Segment Open

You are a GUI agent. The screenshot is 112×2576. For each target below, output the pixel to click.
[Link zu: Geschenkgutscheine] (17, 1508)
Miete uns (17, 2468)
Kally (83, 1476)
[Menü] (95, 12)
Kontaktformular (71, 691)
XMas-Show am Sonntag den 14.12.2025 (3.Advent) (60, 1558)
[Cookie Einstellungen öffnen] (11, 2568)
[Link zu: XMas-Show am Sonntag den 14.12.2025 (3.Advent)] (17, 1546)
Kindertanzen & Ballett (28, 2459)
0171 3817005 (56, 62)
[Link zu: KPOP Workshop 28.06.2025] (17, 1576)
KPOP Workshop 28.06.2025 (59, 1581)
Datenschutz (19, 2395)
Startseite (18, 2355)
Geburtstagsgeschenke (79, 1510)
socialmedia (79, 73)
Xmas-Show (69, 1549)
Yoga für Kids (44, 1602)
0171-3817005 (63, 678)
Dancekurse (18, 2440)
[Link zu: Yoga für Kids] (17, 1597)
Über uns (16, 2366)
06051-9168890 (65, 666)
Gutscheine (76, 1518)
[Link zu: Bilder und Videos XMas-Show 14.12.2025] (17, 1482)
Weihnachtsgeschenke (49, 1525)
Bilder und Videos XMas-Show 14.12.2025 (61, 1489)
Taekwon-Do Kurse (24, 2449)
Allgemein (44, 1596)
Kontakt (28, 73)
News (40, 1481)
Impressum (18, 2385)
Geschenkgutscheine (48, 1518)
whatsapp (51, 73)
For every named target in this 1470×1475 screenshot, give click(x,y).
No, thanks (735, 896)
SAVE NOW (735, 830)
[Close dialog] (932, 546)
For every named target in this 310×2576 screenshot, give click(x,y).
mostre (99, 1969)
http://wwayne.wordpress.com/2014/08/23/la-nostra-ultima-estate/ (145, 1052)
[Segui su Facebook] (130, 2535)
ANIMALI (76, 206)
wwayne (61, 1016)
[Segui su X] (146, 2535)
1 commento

Segment Closed

_Action item_:
Copy out exactly the line that holds "[Segui su Facebook] (130, 2535)" and all remaining lines of the listing, both the first and the last included.

_Output below_:
[Segui su Facebook] (130, 2535)
ANIMALI (76, 206)
wwayne (61, 1016)
[Segui su X] (146, 2535)
1 commento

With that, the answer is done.